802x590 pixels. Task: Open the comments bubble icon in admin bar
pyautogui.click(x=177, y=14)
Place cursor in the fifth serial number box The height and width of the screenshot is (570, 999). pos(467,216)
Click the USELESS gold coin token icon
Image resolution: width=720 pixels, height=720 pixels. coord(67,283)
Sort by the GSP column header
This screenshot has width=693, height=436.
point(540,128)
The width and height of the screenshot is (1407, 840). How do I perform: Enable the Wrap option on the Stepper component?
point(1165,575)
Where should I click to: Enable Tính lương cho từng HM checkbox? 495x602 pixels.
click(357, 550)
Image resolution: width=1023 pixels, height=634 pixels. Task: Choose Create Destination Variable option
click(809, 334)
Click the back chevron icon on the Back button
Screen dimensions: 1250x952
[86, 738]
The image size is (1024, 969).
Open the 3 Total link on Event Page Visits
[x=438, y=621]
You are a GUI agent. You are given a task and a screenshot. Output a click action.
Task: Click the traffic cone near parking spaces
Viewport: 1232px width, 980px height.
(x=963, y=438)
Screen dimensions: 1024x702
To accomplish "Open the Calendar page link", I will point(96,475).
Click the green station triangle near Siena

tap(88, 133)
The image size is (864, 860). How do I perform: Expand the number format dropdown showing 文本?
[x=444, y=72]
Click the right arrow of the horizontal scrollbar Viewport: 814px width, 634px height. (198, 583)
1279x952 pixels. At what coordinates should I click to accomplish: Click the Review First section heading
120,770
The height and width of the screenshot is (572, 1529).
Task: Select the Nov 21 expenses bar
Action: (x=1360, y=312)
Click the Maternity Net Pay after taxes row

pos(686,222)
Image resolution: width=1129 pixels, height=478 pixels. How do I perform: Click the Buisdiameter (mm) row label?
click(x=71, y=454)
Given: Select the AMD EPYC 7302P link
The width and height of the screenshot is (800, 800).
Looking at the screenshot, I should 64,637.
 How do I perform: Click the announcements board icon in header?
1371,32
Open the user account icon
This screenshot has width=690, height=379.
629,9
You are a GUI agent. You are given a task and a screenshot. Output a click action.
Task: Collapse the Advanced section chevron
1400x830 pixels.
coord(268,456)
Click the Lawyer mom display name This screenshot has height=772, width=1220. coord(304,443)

▶ **What to do**
Transcribe the material exactly as it reads.

▶ **Written reply**
802x590 pixels. Task: Open the comments bubble icon in admin bar
pyautogui.click(x=177, y=14)
Place cursor in the fifth serial number box The height and width of the screenshot is (570, 999). pos(467,216)
Click the USELESS gold coin token icon
Image resolution: width=720 pixels, height=720 pixels. coord(67,283)
Sort by the GSP column header
This screenshot has width=693, height=436.
point(540,128)
The width and height of the screenshot is (1407, 840). How do I perform: Enable the Wrap option on the Stepper component?
point(1165,575)
Where should I click to: Enable Tính lương cho từng HM checkbox? 495x602 pixels.
click(357, 550)
Image resolution: width=1023 pixels, height=634 pixels. Task: Choose Create Destination Variable option
click(809, 334)
Click the back chevron icon on the Back button
Screen dimensions: 1250x952
[86, 738]
The image size is (1024, 969).
Open the 3 Total link on Event Page Visits
[x=438, y=621]
You are a GUI agent. You are given a task and a screenshot. Output a click action.
Task: Click the traffic cone near parking spaces
Viewport: 1232px width, 980px height.
(x=963, y=438)
Screen dimensions: 1024x702
To accomplish "Open the Calendar page link", I will point(96,475).
Click the green station triangle near Siena

tap(88, 133)
The image size is (864, 860). How do I perform: Expand the number format dropdown showing 文本?
[x=444, y=72]
Click the right arrow of the horizontal scrollbar Viewport: 814px width, 634px height. (198, 583)
1279x952 pixels. At what coordinates should I click to accomplish: Click the Review First section heading
120,770
The height and width of the screenshot is (572, 1529).
Task: Select the Nov 21 expenses bar
Action: (x=1360, y=312)
Click the Maternity Net Pay after taxes row

pos(686,222)
Image resolution: width=1129 pixels, height=478 pixels. How do I perform: Click the Buisdiameter (mm) row label?
click(x=71, y=454)
Given: Select the AMD EPYC 7302P link
The width and height of the screenshot is (800, 800).
Looking at the screenshot, I should 64,637.
 How do I perform: Click the announcements board icon in header?
1371,32
Open the user account icon
This screenshot has width=690, height=379.
629,9
You are a GUI agent. You are given a task and a screenshot. Output a click action.
Task: Collapse the Advanced section chevron
1400x830 pixels.
coord(268,456)
Click the Lawyer mom display name This screenshot has height=772, width=1220. coord(304,443)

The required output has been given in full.